As election winds down, Los Angeles D.A. candidates skirmish in virtual debate

Jackie Lacey, left, and George Gascón took part in a virtual debate Thursday.
Los Angeles County District Attorney Jackie Lacey, left, and her opponent, former San Francisco District Attorney George Gascón, took part in a virtual debate Thursday.
(Allen J. Schaben / Carolyn Cole/ Los Angeles Times)

With the race to lead the country’s largest prosecutor’s office entering its final stretch, the incumbent, Los Angeles County Dist. Atty. Jackie Lacey, squared off in a debate Thursday night with her progressive challenger, George Gascón, who is riding a swell in endorsements and fundraising after a tumultuous summer shifted political winds in Los Angeles.

The nationally watched contest comes against the backdrop of a burgeoning movement for criminal justice reform, prompted by the killing of George Floyd in police custody in Minneapolis and those of other people of color.

The November contest between Los Angeles County Dist. Atty. Jackie Lacey and former San Francisco Dist. Atty. George Gascón to oversee the nation’s largest prosecutor’s office has been framed as a test of appetites for criminal justice reform.

Nov. 11, 2020


Lacey, a 34-year veteran of the office she now leads, was elected district attorney in 2012 and won a second term unopposed in 2016. She is the first woman and the first Black person to head the county prosecutor’s office in its 170-year history.

Gascón led the San Francisco district attorney’s office for eight years. He previously served as a top official with the Los Angeles Police Department and led the police departments of San Francisco and Mesa, Ariz.

In a virtual debate moderated by reporters from the Los Angeles Times and KPCC, Lacey and Gascón staked out positions far apart on capital punishment and gang enhancements.

“Until the voters tell me, ‘We don’t want this penalty anymore,’ we’re going to continue to seek it in some cases,” Lacey said, stressing that her deputies only pursue the death penalty in rare, egregious crimes.

Calling his opponent “out of touch with reality,” Gascón said capital punishment is no longer useful as a deterrent and is unequally applied to minority defendants, particularly when a victim is white.

If elected, Gascón said he would no longer seek gang enhancements, which can lengthen a defendant’s prison sentence if a jury finds the crime benefited a gang. Such enhancements have been “corrupted,” he said, citing the alleged falsification by six officers from the LAPD of field interview cards that erroneously labeled dozens of people as gang members and associates.

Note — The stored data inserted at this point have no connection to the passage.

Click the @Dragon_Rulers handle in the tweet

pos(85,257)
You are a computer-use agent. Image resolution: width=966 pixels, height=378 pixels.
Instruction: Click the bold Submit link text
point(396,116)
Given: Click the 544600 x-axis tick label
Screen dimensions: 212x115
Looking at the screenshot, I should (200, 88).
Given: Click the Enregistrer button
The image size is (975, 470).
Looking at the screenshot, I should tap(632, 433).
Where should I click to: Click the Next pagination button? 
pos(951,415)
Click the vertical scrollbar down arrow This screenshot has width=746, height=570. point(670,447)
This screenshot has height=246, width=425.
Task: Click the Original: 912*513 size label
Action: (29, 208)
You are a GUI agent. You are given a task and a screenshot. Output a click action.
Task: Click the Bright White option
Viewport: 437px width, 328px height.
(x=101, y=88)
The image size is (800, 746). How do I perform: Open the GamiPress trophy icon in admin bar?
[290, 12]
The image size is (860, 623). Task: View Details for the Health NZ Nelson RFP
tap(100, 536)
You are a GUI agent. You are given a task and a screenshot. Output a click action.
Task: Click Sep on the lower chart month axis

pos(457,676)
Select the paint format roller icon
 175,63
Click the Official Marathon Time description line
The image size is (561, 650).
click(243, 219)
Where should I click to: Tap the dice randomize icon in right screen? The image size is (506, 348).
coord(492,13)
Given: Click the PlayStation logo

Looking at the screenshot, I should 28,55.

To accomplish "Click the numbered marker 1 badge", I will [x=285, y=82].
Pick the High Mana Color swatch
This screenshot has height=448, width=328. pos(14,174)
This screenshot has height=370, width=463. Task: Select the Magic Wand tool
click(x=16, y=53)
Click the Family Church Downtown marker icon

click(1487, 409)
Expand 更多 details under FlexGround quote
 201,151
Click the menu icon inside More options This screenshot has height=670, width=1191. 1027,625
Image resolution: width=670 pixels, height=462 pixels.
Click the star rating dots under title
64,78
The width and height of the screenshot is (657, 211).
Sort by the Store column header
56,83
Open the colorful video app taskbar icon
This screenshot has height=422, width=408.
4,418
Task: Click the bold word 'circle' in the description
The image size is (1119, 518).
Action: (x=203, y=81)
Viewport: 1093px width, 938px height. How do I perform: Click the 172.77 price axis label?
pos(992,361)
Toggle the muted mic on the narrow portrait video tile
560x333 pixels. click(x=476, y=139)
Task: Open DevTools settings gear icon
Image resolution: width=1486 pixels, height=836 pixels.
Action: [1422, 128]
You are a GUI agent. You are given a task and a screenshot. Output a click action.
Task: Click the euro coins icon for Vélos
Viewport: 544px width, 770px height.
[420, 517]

Lacey said she would continue pursuing the enhancements, emphasizing that a defendant’s association with a gang is proven not by the field interview card but through testimony and other evidence brought before a jury.

“He’s not a courtroom lawyer,” she said, accusing Gascón of dismissing victims of gang violence and “neighborhoods under siege.”

On other issues, such as diverting some defendants from prosecution or incarceration, both candidates expressed support for such programs but offered differing views on how they should look. Lacey touted her record of diversion programs for some mentally ill people but said more funding is needed for “secure housing” before expanding them.

“I do not believe a lot of these people could just be let out onto the street,” she said.

Gascón said that in San Francisco, his office successfully diverted people with nonviolent misdemeanor cases into settings where they could be rehabilitated. Lacey accused him of allowing property crime — particularly car break-ins — to spike under his watch, after he essentially discouraged police officers from investigating the crimes by choosing not to vigorously prosecute the perpetrators, she said.

Both Lacey and Gascón wielded different sets of facts, reaching for studies and statistics from different think tanks and universities to accuse the other of allowing crime to rise or of failing to address various social and managerial problems.


They clashed over how many police officers they had prosecuted and for what crimes; whether people killed by the police in their jurisdictions had been armed; whether legislation that downgraded certain felonies to misdemeanors has alleviated or worsened social issues.

But they appeared to agree on this: Lacey has an established track record that she has not shied away from. Gascón’s views have changed. From his time as a police officer, to being the top prosecutor in San Francisco, to seeking the same office in Los Angeles, he said he continues “to learn and evolve.”

Lacey offered a different assessment: “He says ‘evolve.’ That’s politics. Changing your views to get elected. Changing your views to get a new job.”

Lacey has the backing of law enforcement unions, which have contributed several million dollars to outside committees supporting her campaign. Gascón enjoys support from a group of progressive billionaires and millionaires, many of them in the Bay Area.

In recent weeks, several Southern California politicians have abandoned their endorsements of Lacey for Gascón, most notably Los Angeles Mayor Eric Garcetti, who issued a statement last week calling Gascón the candidate “who can meet this moment.”